### EXTRACT PROVIDED
Letters to the Editor
We welcome responses from our readers. Letters should be typed (double-spaced), if possible, and must include the writer’s name, address, and a telephone number where he or she can be reached during business hours for verification. The writer’s name and position or town will be published, but these may be withheld for good reason.
Letters may be mailed to the Boston Phoenix, 126 Brookline Avenue, Boston, MA 02215; faxed to (617) 859-8201; or e-mailed to letters[a]phx.com or to staff writers’ e-mail addresses (e-mailed letters must include a telephone number for verification and a hometown). All letters are subject to editing for considerations of space, fairness, and clarity.
NO LAUGHING MATTER
Recently, the Boston Phoenix sent three writers to cover the New England governors’ drug summit at Faneuil Hall, organized by the White House Office of National Drug Control Policy (ONDCP). Their stories were collectively headlined, DRUGS: WHY CAN’T POLITICIANS FACE FACTS? [see " Behind Closed Doors, " " Baby Talk, " and " Snake-Oil Salesmen, " News and Features, October 17].
I have participated in numerous such events. From 1979 to 1989, I was counsel to the US House of Representatives Committee on the Judiciary. In 1988, I helped write the legislation creating the ONDCP. I have set up or attended at least 100 congressional anti-drug hearings or events over the years. Unfortunately, your front-page headline offers a generally well-founded lament. And the causes of our politicians’ disconnect from the reality of drug use and the consequences of drug policy must be identified if we are to get beyond the policy failures in which we are mired.
First, it does not seem that those politicians who do face facts are made to suffer for it — at least by their constituencies. US Representative Barney Frank (D-MA), for example, is well known for having sponsored medical-marijuana legislation, and has in no way been punished by his constituents. Similarly, here in Maryland, State Delegate Don Murphy (R), representing a conservative district, sponsored our state medical-marijuana bill, but never faced electoral jeopardy. In fact, a Republican state senator here, Tim Ferguson, was targeted and defeated in the Republican primary for casting the decisive vote against medical marijuana in committee.

### Collected data entries
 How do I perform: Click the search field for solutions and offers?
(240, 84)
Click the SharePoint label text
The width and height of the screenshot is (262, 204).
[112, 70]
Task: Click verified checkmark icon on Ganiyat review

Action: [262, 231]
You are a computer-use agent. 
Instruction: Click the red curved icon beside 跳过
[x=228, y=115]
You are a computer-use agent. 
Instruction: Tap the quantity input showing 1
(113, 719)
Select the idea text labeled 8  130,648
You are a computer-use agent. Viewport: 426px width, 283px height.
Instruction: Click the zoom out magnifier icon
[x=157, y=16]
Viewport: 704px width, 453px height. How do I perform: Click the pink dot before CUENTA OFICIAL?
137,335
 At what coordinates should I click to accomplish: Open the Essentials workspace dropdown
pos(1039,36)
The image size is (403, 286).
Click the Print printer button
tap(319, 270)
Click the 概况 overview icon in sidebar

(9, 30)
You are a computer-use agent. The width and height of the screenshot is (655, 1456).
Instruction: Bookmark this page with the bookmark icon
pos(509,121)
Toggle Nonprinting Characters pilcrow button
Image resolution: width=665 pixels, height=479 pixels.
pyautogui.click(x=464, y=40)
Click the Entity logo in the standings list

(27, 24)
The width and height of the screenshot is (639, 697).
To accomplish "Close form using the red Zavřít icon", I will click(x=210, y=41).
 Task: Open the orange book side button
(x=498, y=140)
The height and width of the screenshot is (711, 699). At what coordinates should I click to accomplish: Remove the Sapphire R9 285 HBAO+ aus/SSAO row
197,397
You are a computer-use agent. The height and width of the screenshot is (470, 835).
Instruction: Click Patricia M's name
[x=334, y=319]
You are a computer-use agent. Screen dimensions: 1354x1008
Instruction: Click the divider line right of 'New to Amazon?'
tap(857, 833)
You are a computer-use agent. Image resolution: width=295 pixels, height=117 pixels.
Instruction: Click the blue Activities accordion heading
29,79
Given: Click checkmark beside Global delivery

### ASSIGNED TASK 1
Copy the letters page from "Letters to the" to "for good reason.", swapping "typed" for "printed".
### ASSIGNED TASK 2
According to the letters page, in what year did the letter writer help write the legislation creating the ONDCP?
Rely only on the letters page for what comes next.

### TASK SOLUTION 1
Letters to the Editor
We welcome responses from our readers. Letters should be printed (double-spaced), if possible, and must include the writer’s name, address, and a telephone number where he or she can be reached during business hours for verification. The writer’s name and position or town will be published, but these may be withheld for good reason.

### TASK SOLUTION 2
1988